Eileen Tiller, of Paraparaumu, asks :-

Do butterflies have memories? I notice that monarch butterflies hover over the exact spot in my garden where a swan plant used to grow.

George Gibbs, an entomologist at Victoria University of Wellington's School of Biological Sciences, responded.

A fascinating question that I have been pondering myself lately. Like Eileen, I have noticed a monarch that has been circling around a garden with swanplants for many weeks. The simple conclusion is that these adult butterflies must retain some sort of location memory in order to repeat their flight patterns. This ability is widely known from other insects, especially honeybees and many types of predaceous wasp that can relocate their burrow provided landmark clues remain in the right places. The monarch I have been watching continues to return every day, despite the demise of the swanplant by an over-dose of caterpillars.

But there is more to insect memory than what the adults remember. Some researchers have found that moths can remember experiences that their caterpillars had before metamorphosis.

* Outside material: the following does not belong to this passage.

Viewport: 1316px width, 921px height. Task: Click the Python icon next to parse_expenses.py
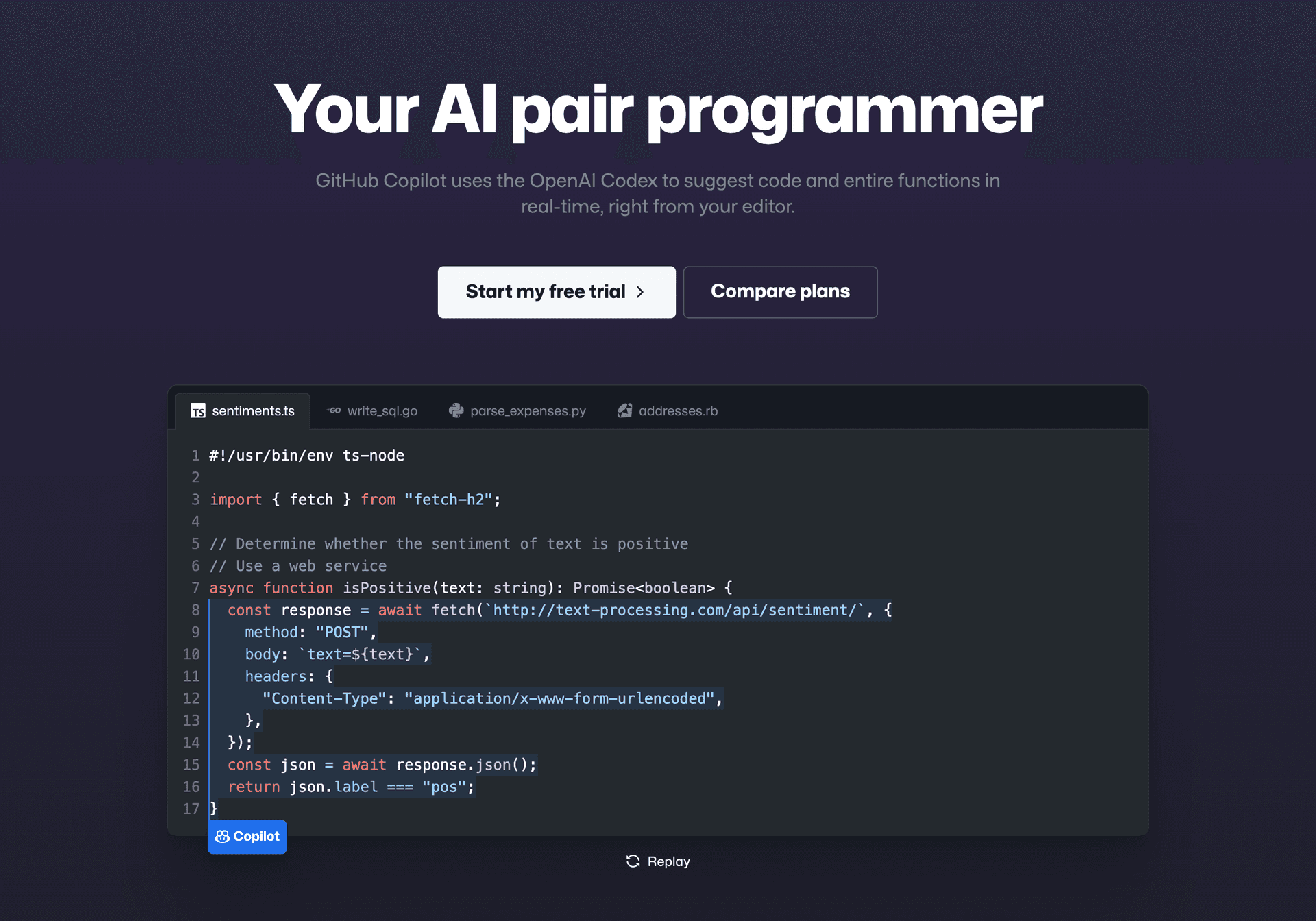point(456,410)
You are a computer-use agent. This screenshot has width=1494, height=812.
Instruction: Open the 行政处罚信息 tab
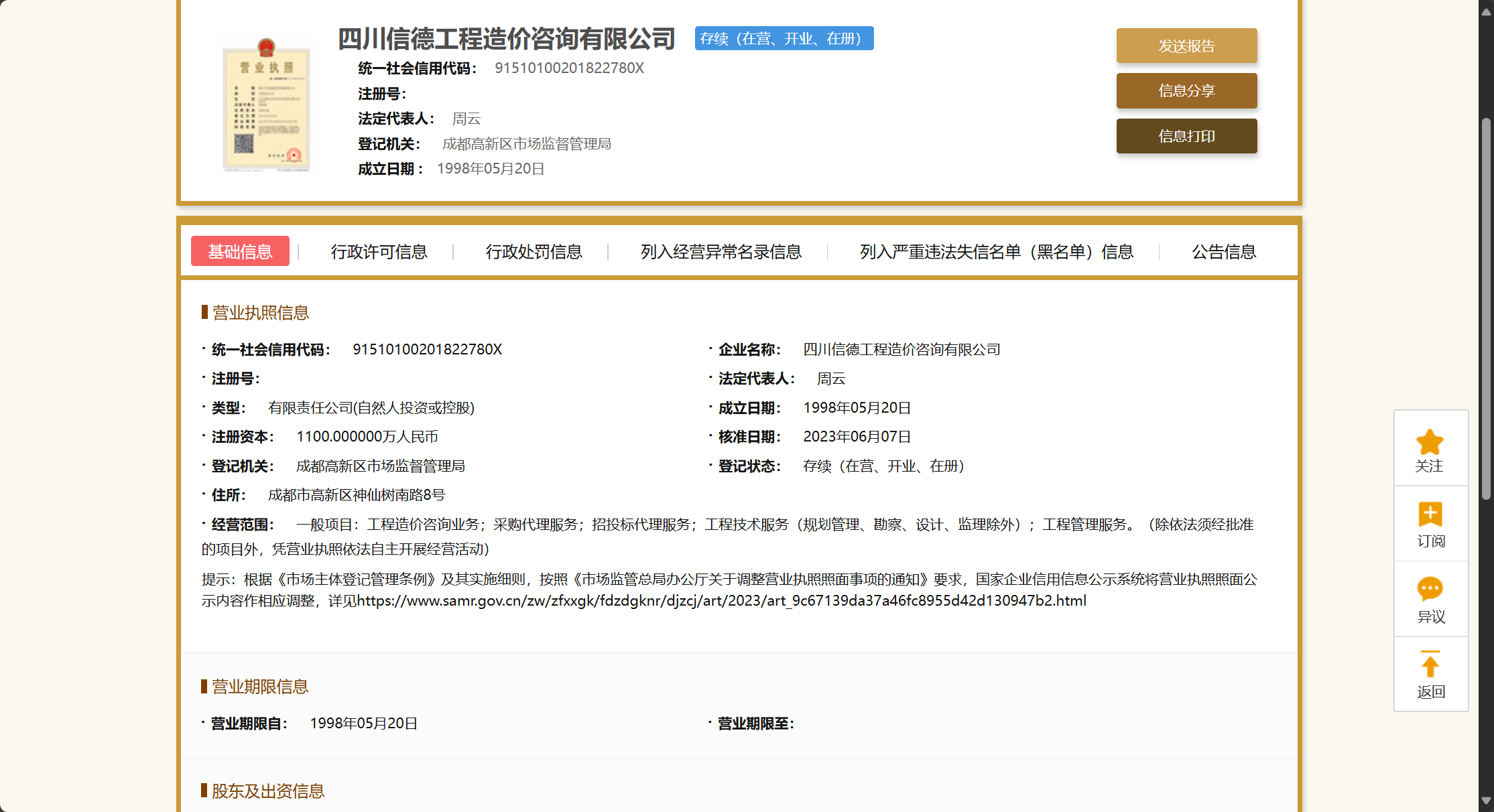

Douglas Blackiston and colleagues (2008) at Georgetown University, Washington DC, have tested whether a chemical administered to a fully-grown caterpillar could be remembered after it turned into an adult moth. They found that it could and thus showed that certain neural connections in the brain could persist through metamorphosis to the adult. This has important implications for the choice of food-plants the moth makes when laying its eggs.

As an aside, it is worth noting that adult monarchs live much longer than many other insects so their memories must play an important role in survival by leading them to good places for sheltering in storms, as well as where to look for a female (if you are male).